Only the lines from the one containing "How do I perform: Select" to the end of the records belong in the answer; repeat them exactly and drop the pictures.

Segment Start: PROVIDED MATERIAL

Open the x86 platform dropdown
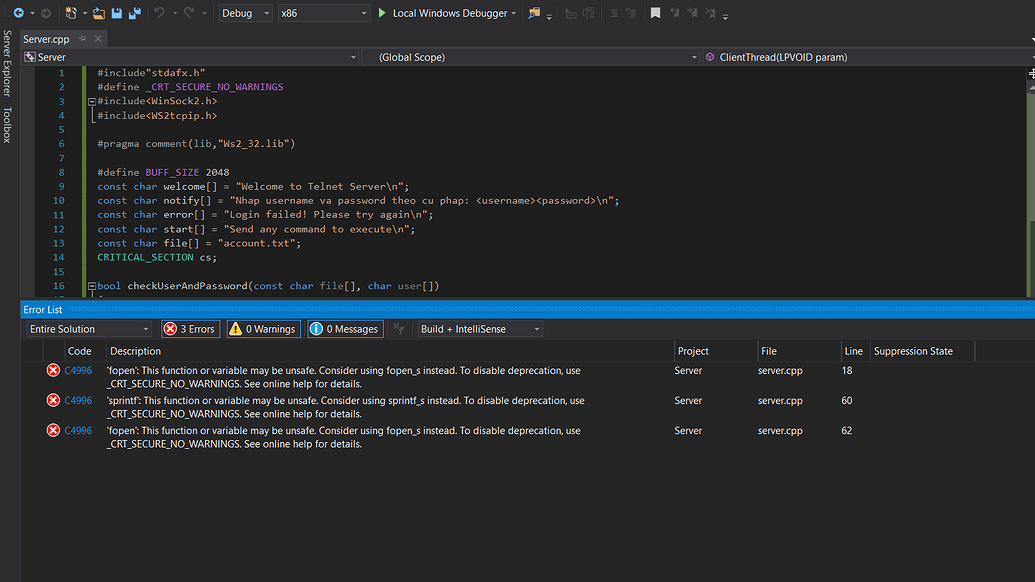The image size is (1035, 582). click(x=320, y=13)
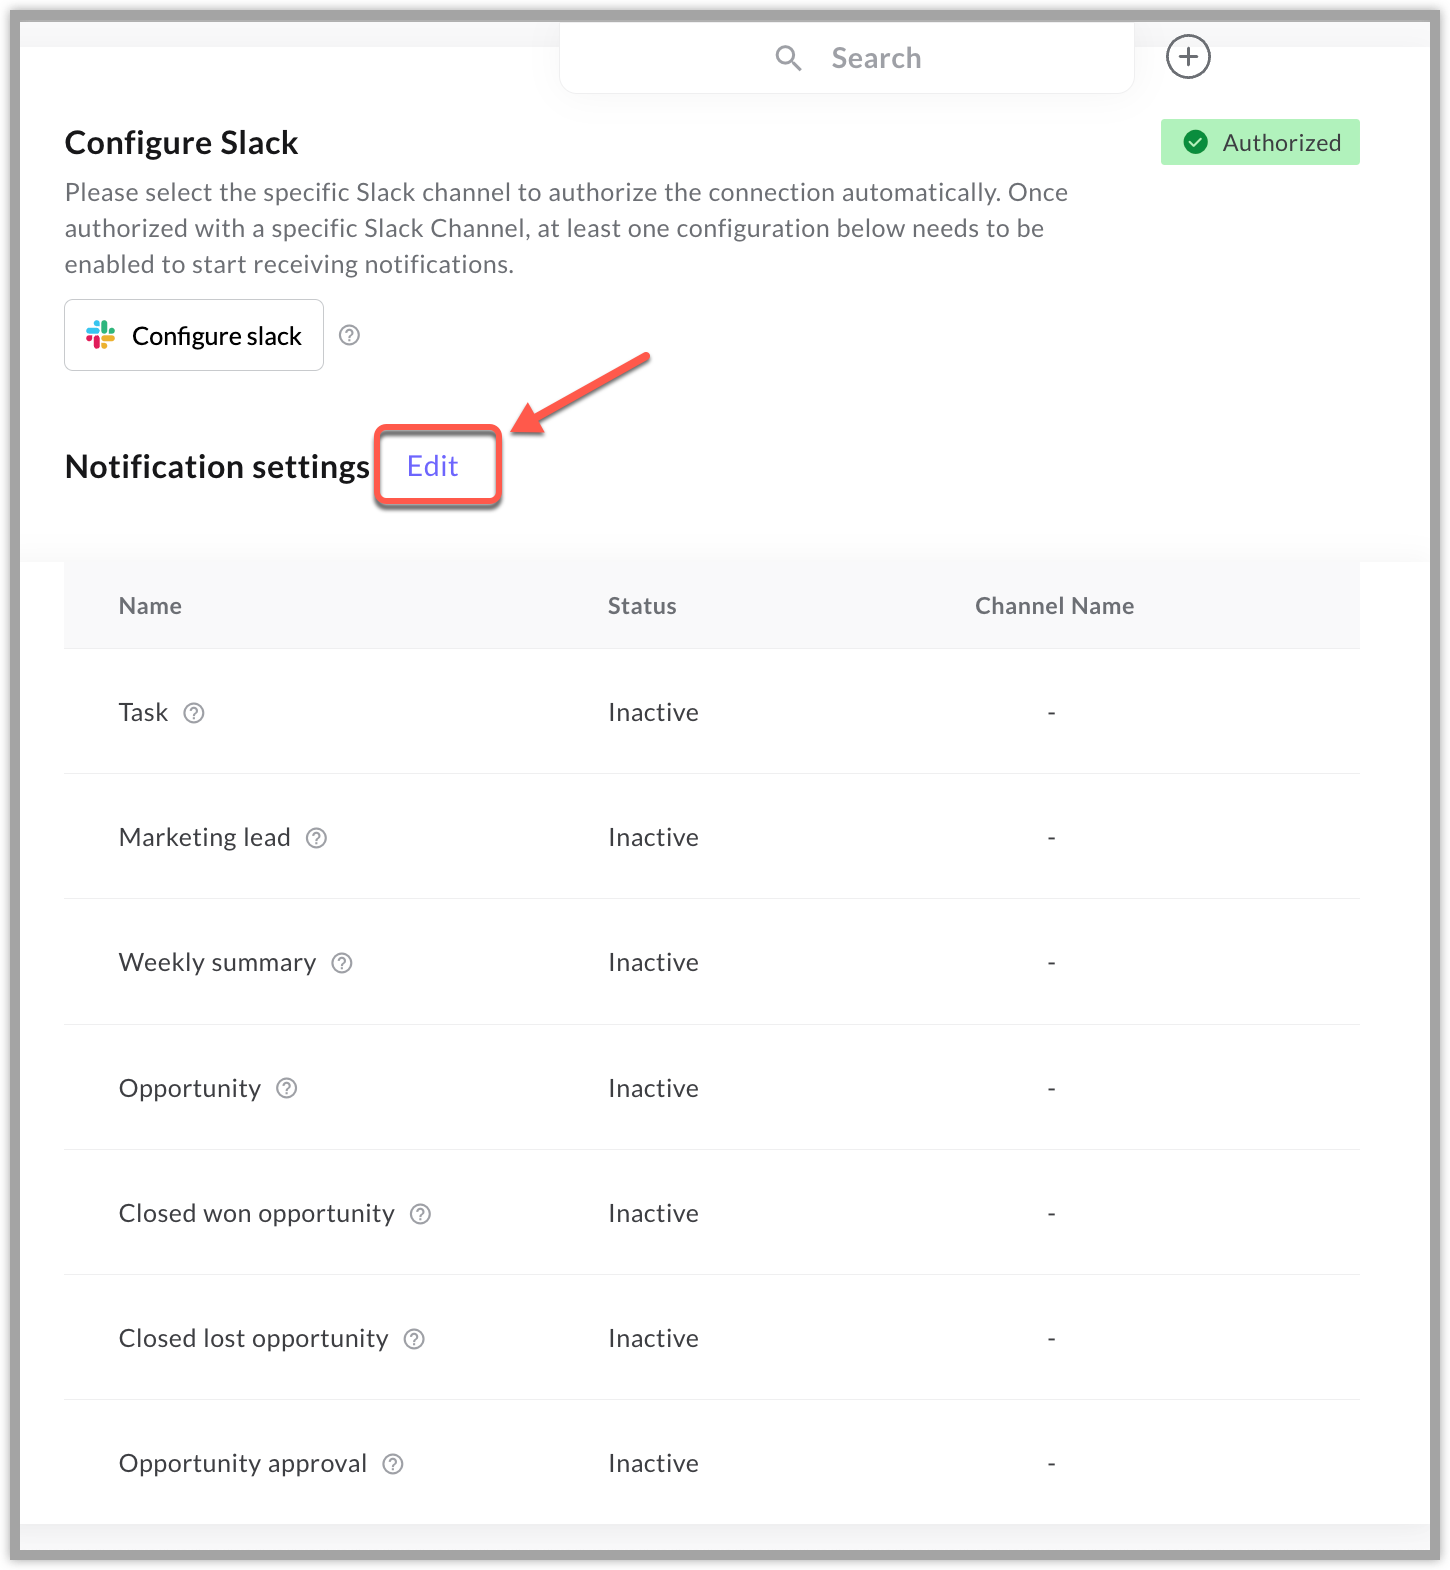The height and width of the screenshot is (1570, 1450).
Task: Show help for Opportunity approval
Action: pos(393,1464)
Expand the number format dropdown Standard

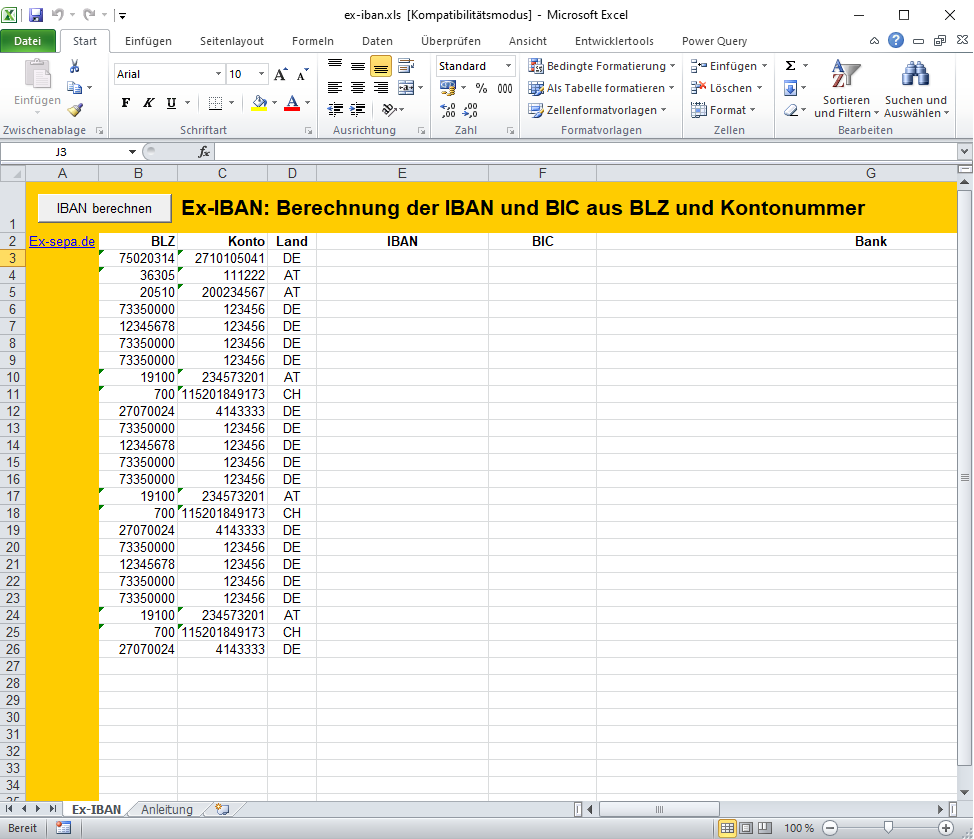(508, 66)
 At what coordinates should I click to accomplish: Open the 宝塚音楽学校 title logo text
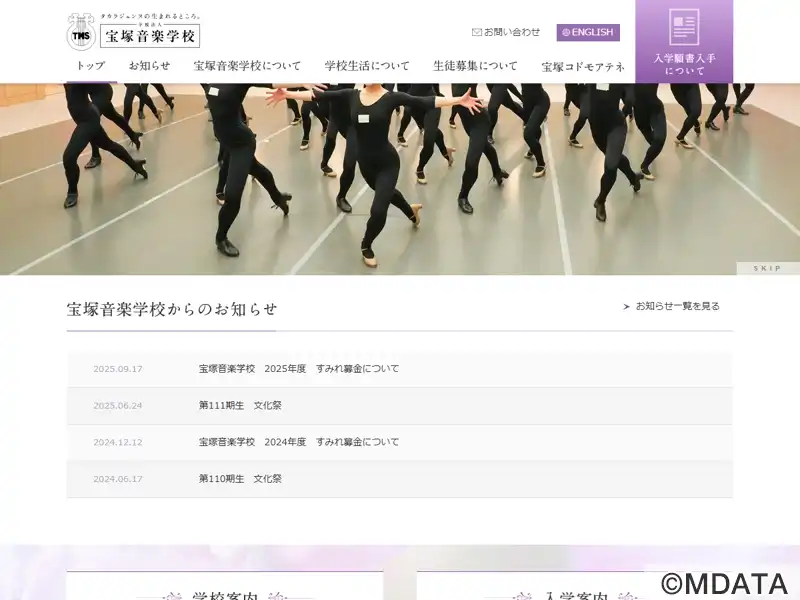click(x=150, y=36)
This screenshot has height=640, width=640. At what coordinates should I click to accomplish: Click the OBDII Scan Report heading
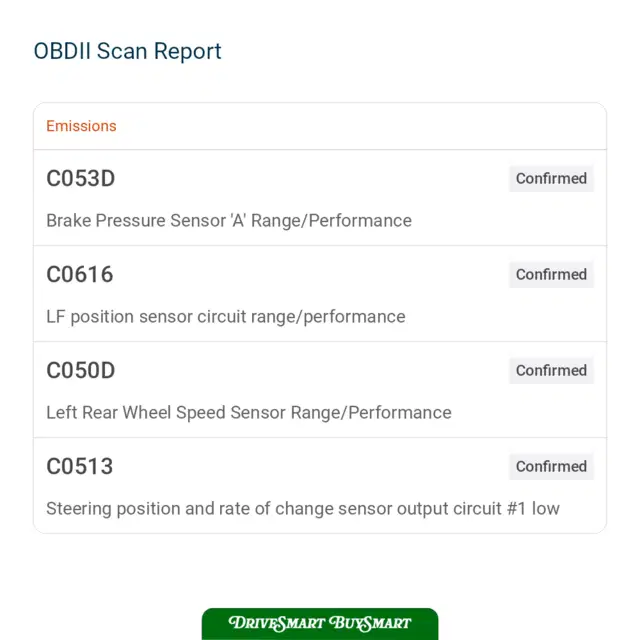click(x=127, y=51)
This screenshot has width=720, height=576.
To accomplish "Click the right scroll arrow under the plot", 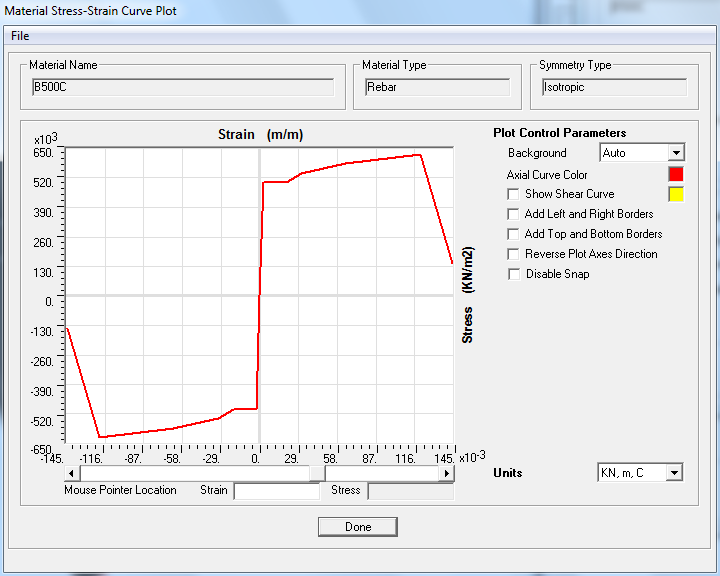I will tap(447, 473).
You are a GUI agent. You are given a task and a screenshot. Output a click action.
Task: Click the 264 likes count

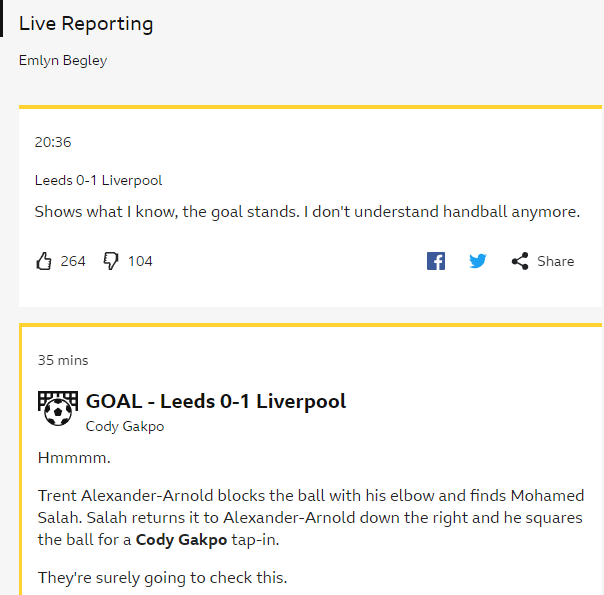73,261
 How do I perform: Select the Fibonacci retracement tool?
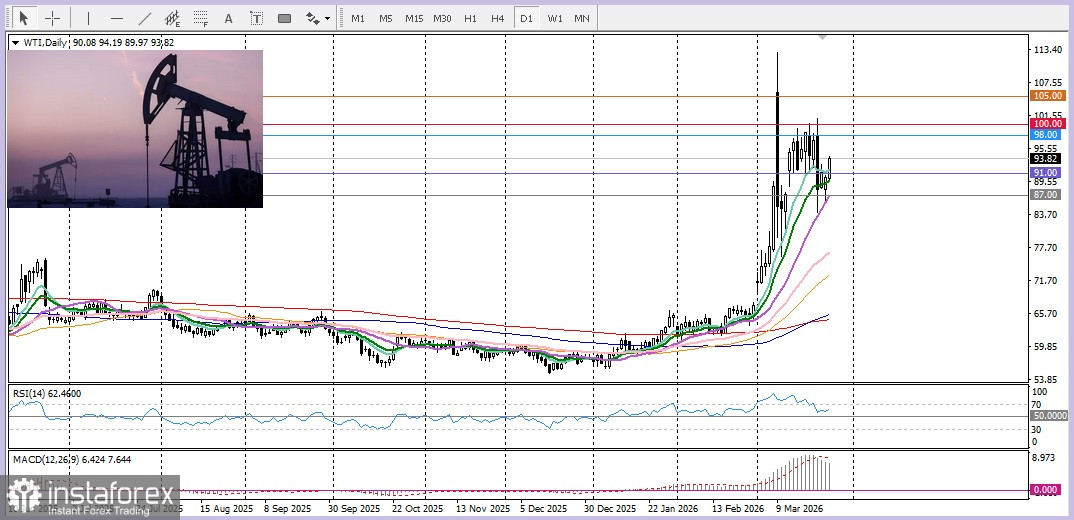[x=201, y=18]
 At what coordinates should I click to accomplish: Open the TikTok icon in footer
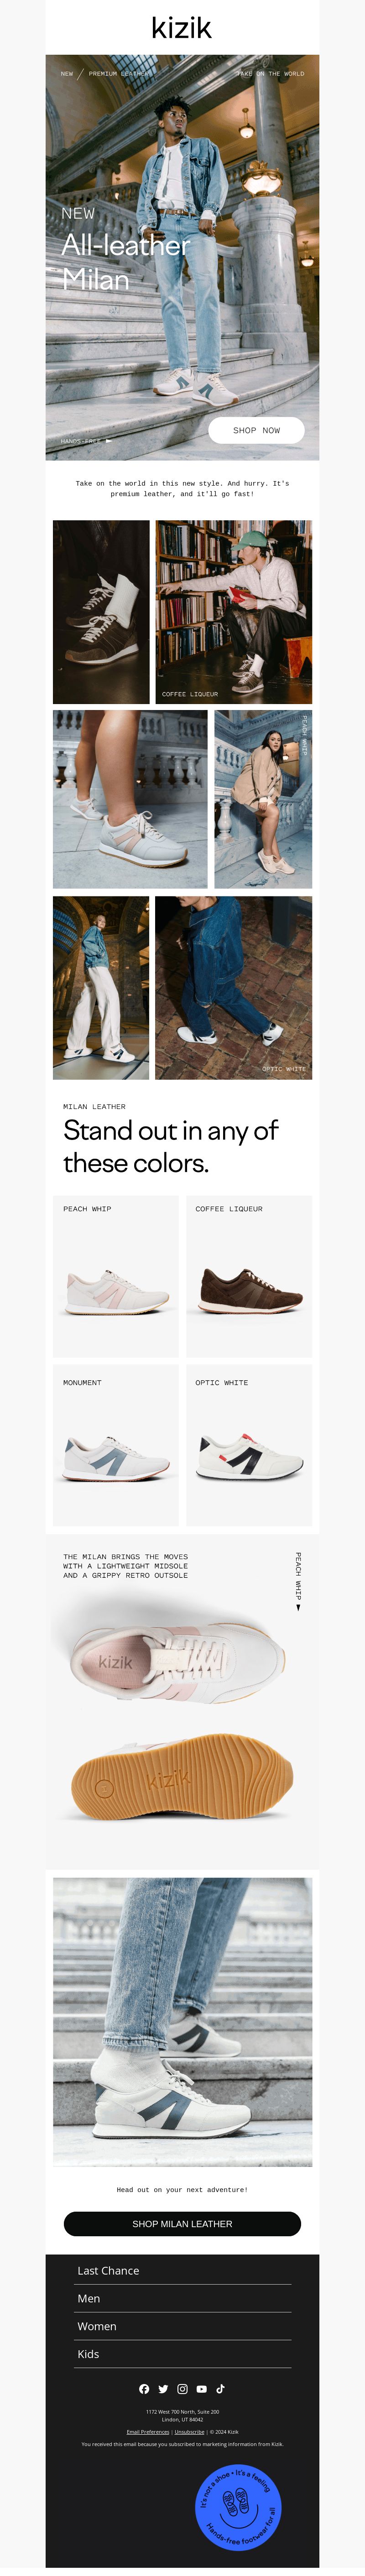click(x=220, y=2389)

Segment End: PROVIDED MATERIAL

> _EXPECTED OUTPUT_:
 How do I perform: Select the Fibonacci retracement tool?
[x=201, y=18]
 At what coordinates should I click to accomplish: Open the TikTok icon in footer
click(x=220, y=2389)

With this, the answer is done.